- _Polecenie_: Przepisz wiernie część tekstu o trylogii husyckiej, zaczynając od słów „Z drugiej strony” i kończąc na słowach „bojownicy i Lux perpetua.”.

- _Podany fragment_:
━━━━━━
Strony

piątek, 17 października 2014

Trylogia husycka.

Jak uważni czytelnicy, do których z pewnością się zaliczacie, z pewnością zauważyli na blogu zdecydowanie za rzadko piszę o książkach. Jeśli mnie alzheimer nie myli, to do tej pory opublikowałem jedynie krótkie wzmianki dotyczące cyklu trojańskiego autorstwa Davida Gemmella oraz zbioru opowiadań Wojownicy Ulryka. I szczerze pisząc, to wątpię by jakoś poważnie zmieniło się to w najbliższym czasie. Zwyczajnie nie czuję się zbyt kompetentny do pisania recenzji książek.

Z drugiej strony od czasu do czasu na łamach bloga z pewnością pojawią się wpisy poświęcone tym wydawnictwom, których lektura szczególnie mnie poruszyła. Tak będzie i dzisiaj, bowiem chcę szanowne państwu-draństwu opowiedzieć o pewnej trylogii, która towarzyszyła mi w ostatnich miesiącach. Towarzyszyła w dwóch różnych odsłonach.


Odsłona pierwsza

Z książkowym wydaniem trylogii husyckiej autorstwa Andrzeja Sapkowskiego zetknąłem się po raz pierwszy gdzieś w okolicach 2008 roku, czyli sześć lat po wydaniu przez wydawnictwo superNOWA powieści Narrenturm, pierwszego tomu trylogii w skład której wchodzą jeszcze Boży bojownicy i Lux perpetua.

Przy okazji było to pierwszy poważny kontakt z prozą Andrzeja Sapkowskiego, bo jakoś tak przez niemal dwadzieścia lat, nie licząc opowiadań publikowanych z pismach okołoerpegowych, udało mi się nie przeczytać żadnej książki mistrza polskiej fantasy. Ale w ostatnim roku, głównie dzięki audiobookom udało mi się nadrobić zaległości.
━━━━━━
- _Zapisane rekordy_:
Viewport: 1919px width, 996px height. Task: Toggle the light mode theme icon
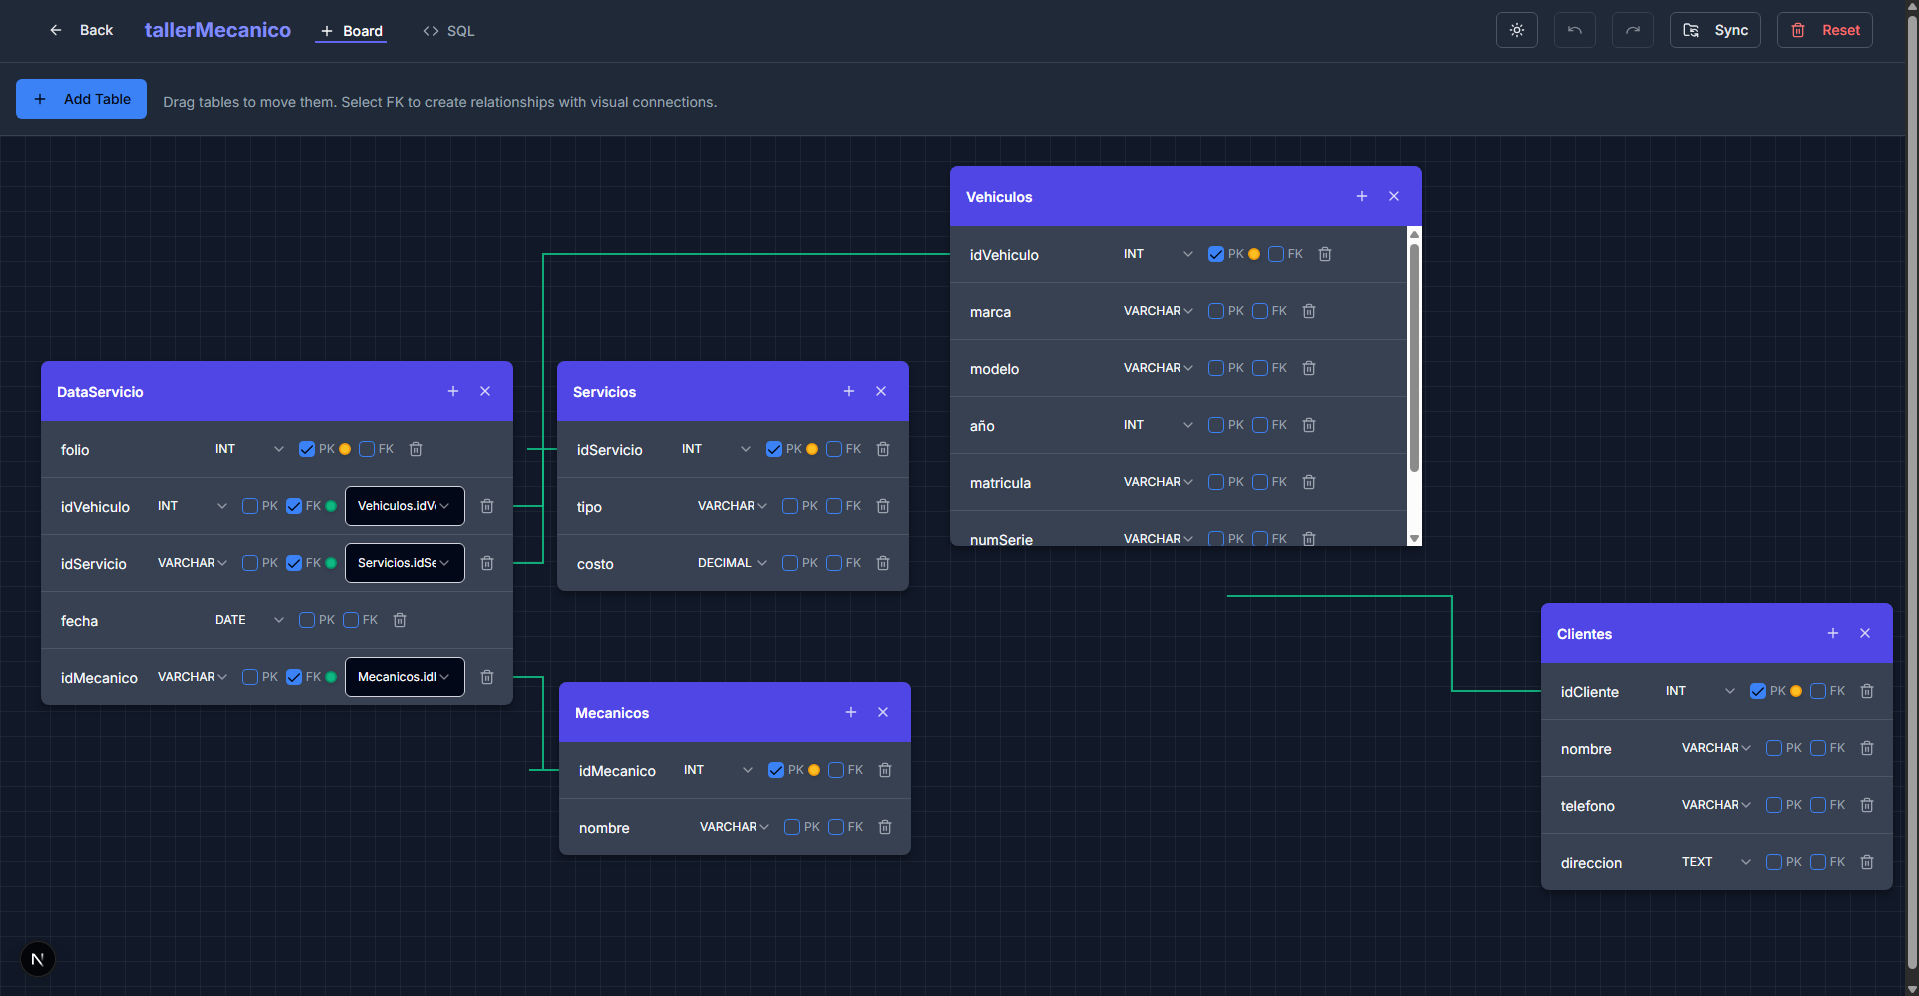1516,30
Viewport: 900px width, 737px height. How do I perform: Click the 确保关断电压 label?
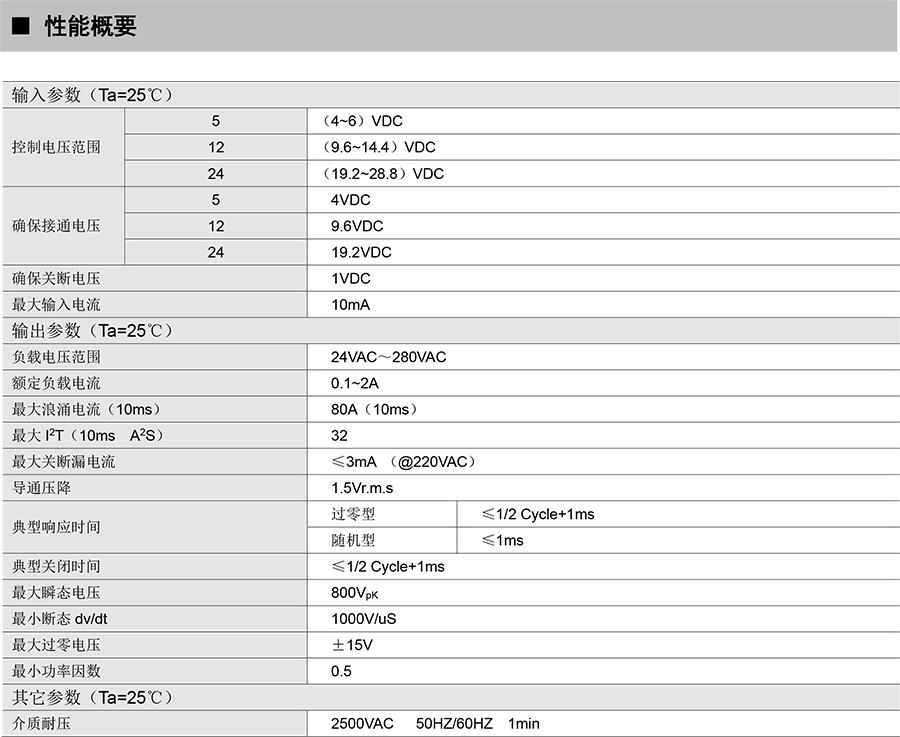point(56,278)
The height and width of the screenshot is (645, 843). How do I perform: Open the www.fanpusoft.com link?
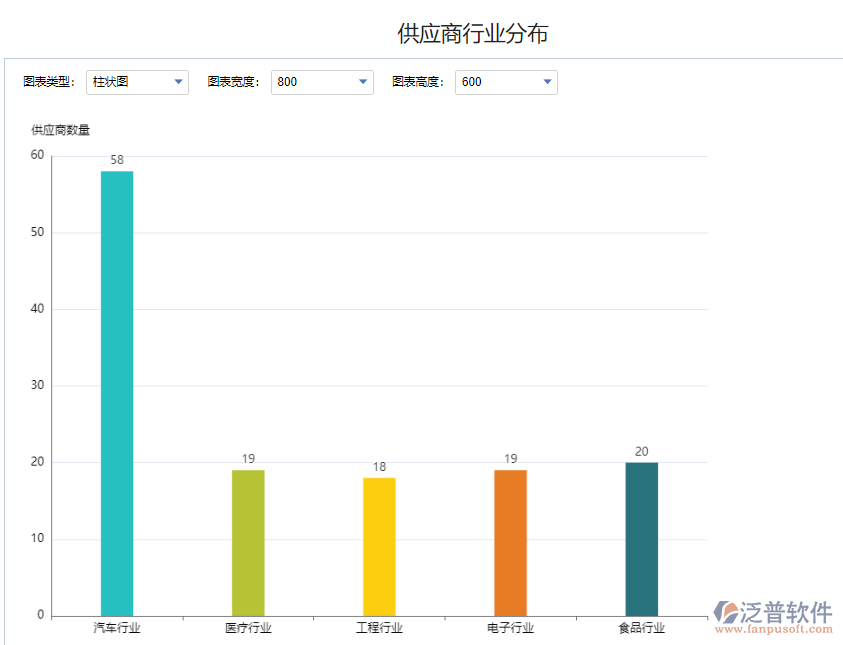click(x=775, y=628)
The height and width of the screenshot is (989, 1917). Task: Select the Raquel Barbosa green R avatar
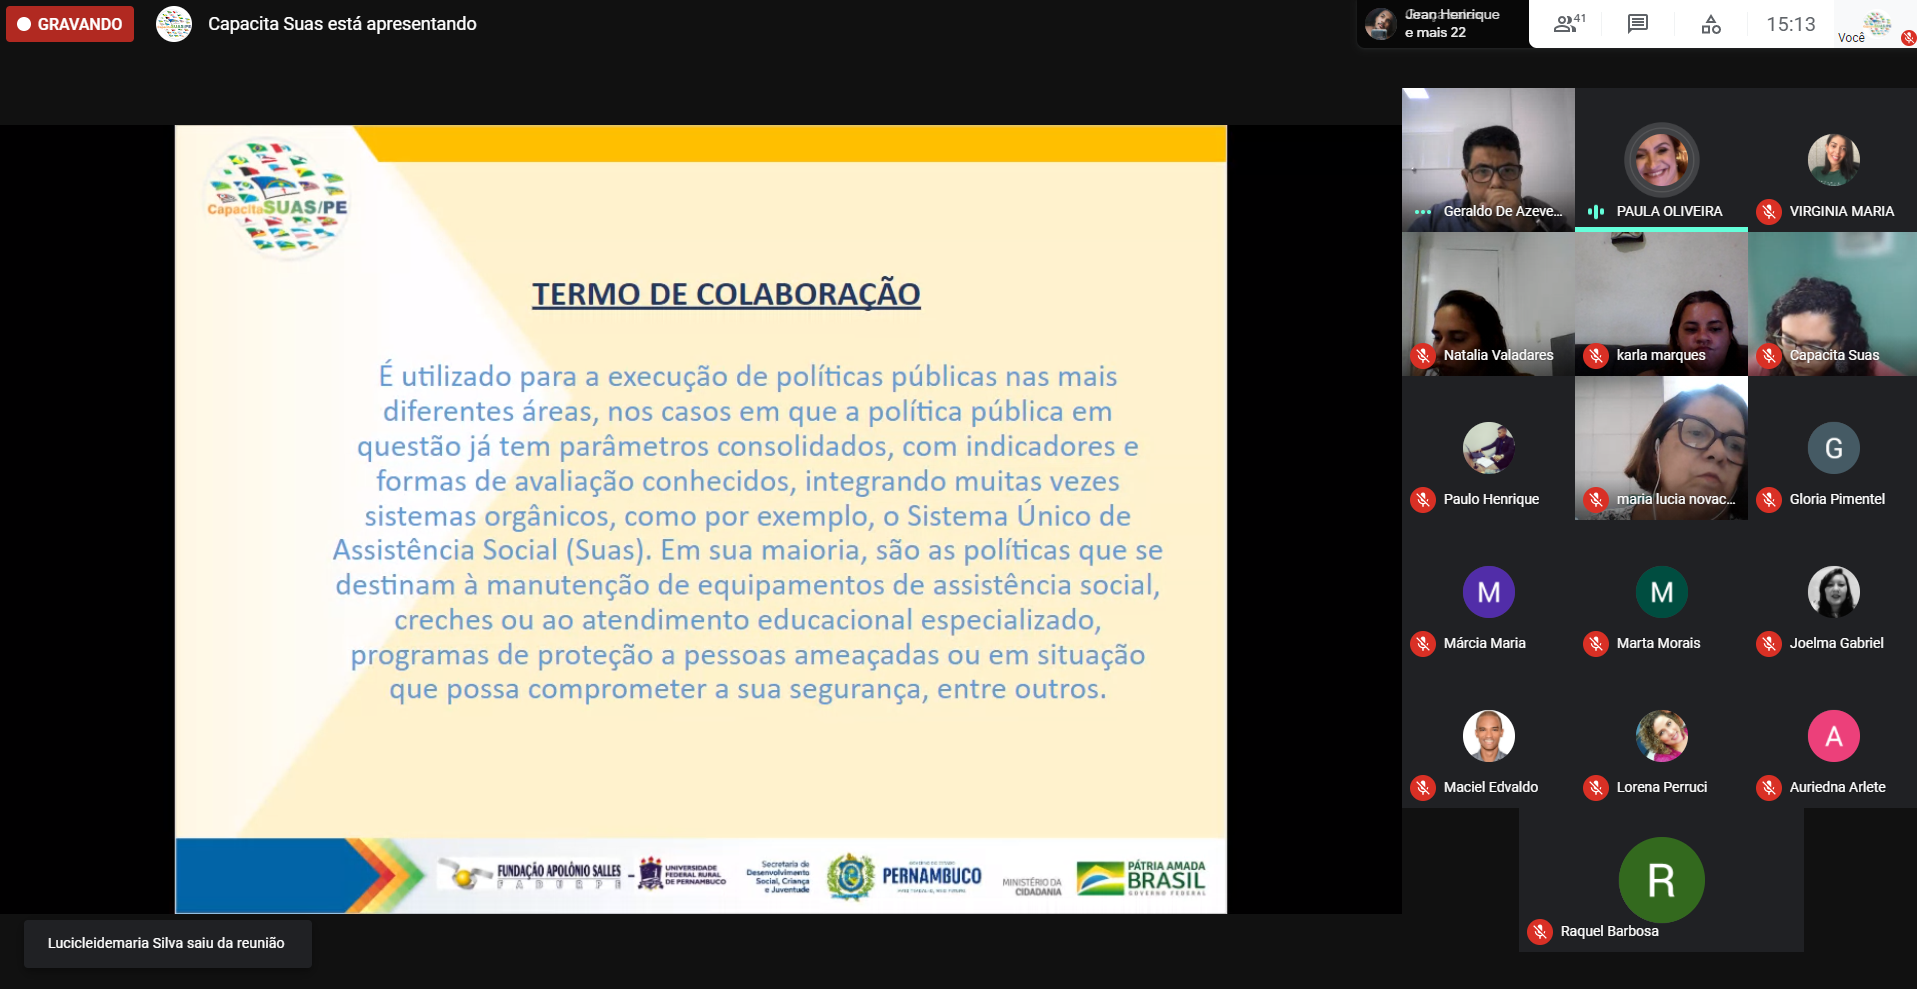1661,880

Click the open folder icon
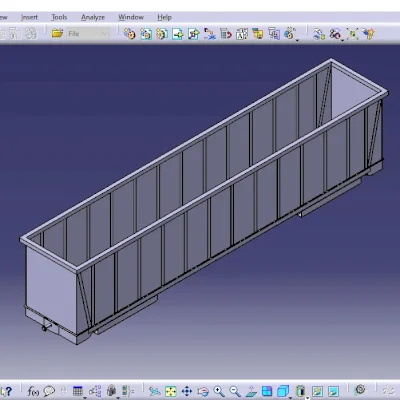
━━━━━━
- _Rozwiązanie zadania_:
Z drugiej strony od czasu do czasu na łamach bloga z pewnością pojawią się wpisy poświęcone tym wydawnictwom, których lektura szczególnie mnie poruszyła. Tak będzie i dzisiaj, bowiem chcę szanowne państwu-draństwu opowiedzieć o pewnej trylogii, która towarzyszyła mi w ostatnich miesiącach. Towarzyszyła w dwóch różnych odsłonach.


Odsłona pierwsza

Z książkowym wydaniem trylogii husyckiej autorstwa Andrzeja Sapkowskiego zetknąłem się po raz pierwszy gdzieś w okolicach 2008 roku, czyli sześć lat po wydaniu przez wydawnictwo superNOWA powieści Narrenturm, pierwszego tomu trylogii w skład której wchodzą jeszcze Boży bojownicy i Lux perpetua.